Hiding softmax under asynchronous block-wise GEMMs. FlashAttention-3 introduces a novel method of overlapping GEMM (General Matrix Multiplication) and softmax operations. While softmax executes on one block of the scores matrix, Warp Matrix Multiply Accumulate (WGMMA) executes in an asynchronous proxy to compute the next block. This overlapping of operations ensures that the GPU’s resources are utilized more efficiently, as non-GEMM operations such as softmax are performed concurrently with the asynchronous matrix multiplications.

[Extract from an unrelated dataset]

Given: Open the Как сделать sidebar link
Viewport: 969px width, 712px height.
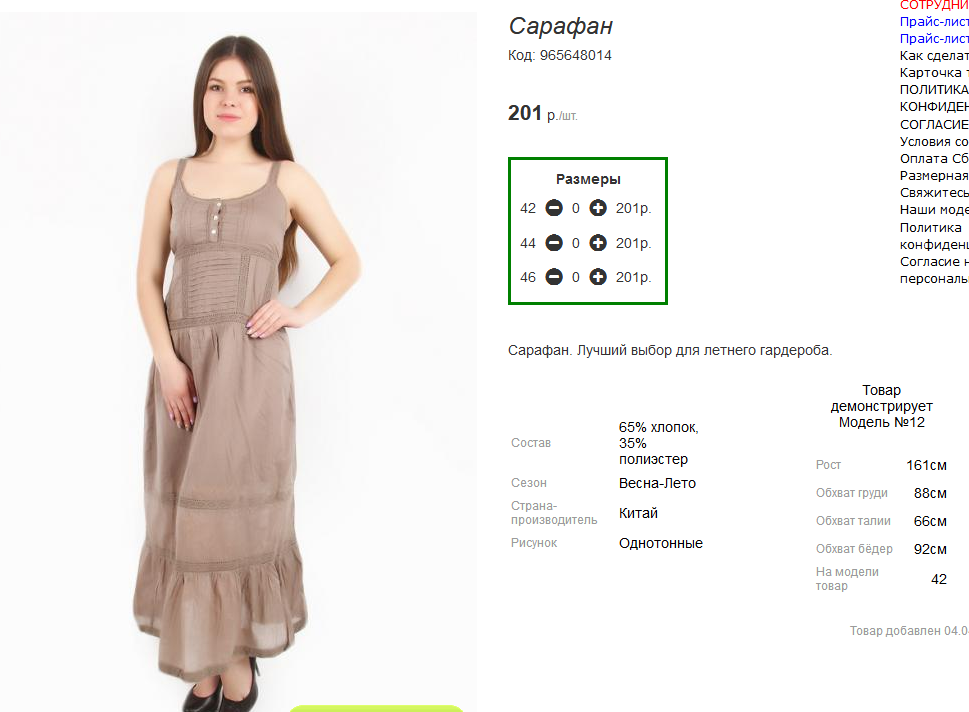Looking at the screenshot, I should [934, 56].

Hardware-accelerated low-precision GEMM. By leveraging hardware-accelerated low-precision GEMM, specifically targeting the FP8 Tensor Cores, FlashAttention-3 achieves nearly double the TFLOPs/s compared to higher precision. FlashAttention-3 employs block quantization and incoherent processing to mitigate the accuracy loss associated with low-precision. Block quantization involves dividing the input tensors into blocks and quantizing each block separately. Incoherent processing uses random orthogonal matrices to reduce quantization error.

References

[1] Dao, T., Fu, D., Ermon, S., Rudra, A., & Ré, C. (2022). Flashattention: Fast and memory-efficient exact attention with io-awareness. Advances in Neural Information Processing Systems, 35, 16344-16359.

[2] Dao, T. (2023). Flashattention-2: Faster attention with better parallelism and work partitioning. arXiv preprint arXiv:2307.08691.

[3] Shah, J., Bikshandi, G., Zhang, Y., Thakkar, V., Ramani, P., & Dao, T. (2024). Flashattention-3: Fast and accurate attention with asynchrony and low-precision. arXiv preprint arXiv:2407.08608.